Quant au pilier, il a été remplacé des bancs en forme de galets et des pots de fleurs.
"Cela traduit le fait que dans quelques années, personne ne saura ce qui s'est passé là", s'est désolé auprès de l'AFP le sculpteur Galschiot.
Il a essayé de rapatrier sa sculpture en Europe, mais l'université à refuser d'employer ses équipes pour l'aider, et les entreprises de logistique n'osent pas s'impliquer. Ils "disent que c'est trop compliqué et dangereux", raconte l'artiste.

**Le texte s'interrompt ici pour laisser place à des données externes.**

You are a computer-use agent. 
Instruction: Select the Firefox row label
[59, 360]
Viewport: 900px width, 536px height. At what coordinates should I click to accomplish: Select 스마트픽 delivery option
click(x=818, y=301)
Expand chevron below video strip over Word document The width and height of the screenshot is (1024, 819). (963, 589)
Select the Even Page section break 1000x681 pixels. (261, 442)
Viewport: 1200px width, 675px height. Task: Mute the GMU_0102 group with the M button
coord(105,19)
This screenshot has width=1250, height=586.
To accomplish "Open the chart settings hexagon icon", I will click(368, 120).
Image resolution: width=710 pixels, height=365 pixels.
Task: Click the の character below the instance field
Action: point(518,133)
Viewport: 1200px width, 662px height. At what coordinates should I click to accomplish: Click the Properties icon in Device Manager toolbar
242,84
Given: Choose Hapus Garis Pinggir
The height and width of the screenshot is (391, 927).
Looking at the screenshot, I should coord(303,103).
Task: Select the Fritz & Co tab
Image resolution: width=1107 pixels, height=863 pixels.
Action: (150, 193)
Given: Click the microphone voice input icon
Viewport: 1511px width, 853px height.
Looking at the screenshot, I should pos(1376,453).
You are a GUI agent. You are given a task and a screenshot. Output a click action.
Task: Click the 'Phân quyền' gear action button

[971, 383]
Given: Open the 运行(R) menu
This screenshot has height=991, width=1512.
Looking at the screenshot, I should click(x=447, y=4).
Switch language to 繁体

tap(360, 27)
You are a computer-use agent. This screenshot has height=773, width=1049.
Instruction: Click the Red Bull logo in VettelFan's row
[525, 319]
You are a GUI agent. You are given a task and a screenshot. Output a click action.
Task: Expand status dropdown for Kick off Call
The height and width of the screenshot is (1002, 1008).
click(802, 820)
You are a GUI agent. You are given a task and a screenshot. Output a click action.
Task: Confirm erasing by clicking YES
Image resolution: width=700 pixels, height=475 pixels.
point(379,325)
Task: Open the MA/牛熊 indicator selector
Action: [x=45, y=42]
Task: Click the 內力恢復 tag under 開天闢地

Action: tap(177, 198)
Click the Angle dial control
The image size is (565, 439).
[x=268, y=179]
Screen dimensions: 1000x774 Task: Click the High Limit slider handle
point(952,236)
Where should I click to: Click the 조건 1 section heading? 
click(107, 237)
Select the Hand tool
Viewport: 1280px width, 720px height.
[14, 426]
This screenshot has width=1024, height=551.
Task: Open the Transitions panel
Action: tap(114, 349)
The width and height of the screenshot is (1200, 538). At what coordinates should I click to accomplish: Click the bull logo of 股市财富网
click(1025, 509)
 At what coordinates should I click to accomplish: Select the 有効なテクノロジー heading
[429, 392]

Quant à Chen Weiming, il livre une bataille judiciaire contre la CUHK. "Ils essaient d'effacer un épisode honteux de l'histoire au cours duquel l'État a commis un crime contre son peuple", s'est indigné l'artiste.
Au début de l'année, l'université de Hong Kong a recouvert de ciment un slogan du 4 juin peint sur le campus, affirmant qu'il s'agissait d'un "entretien normal" des lieux.
Dans les bibliothèques publiques de la ville, 57 livres portant sur Tiananmen ne peuvent plus être empruntés, selon un décompte du média Hong Kong Free Press.
Désormais, pour commémorer le massacre de Tiananmen, il faut sortir de Hong Kong. Des dissidents en exil créent leurs propres musées aux Etats-Unis, et des militants envisagent de ressusciter le "Pilier de la honte" à Taïwan.
"En fin de compte, il ne s'agit pas du 4 juin", analyse Galschiot.
"Il s'agit de la liberté de parler de ce qui s'est passé à l'intérieur de la Chine, dans l'histoire (...) le droit de parler de ce qui s'est passé partout".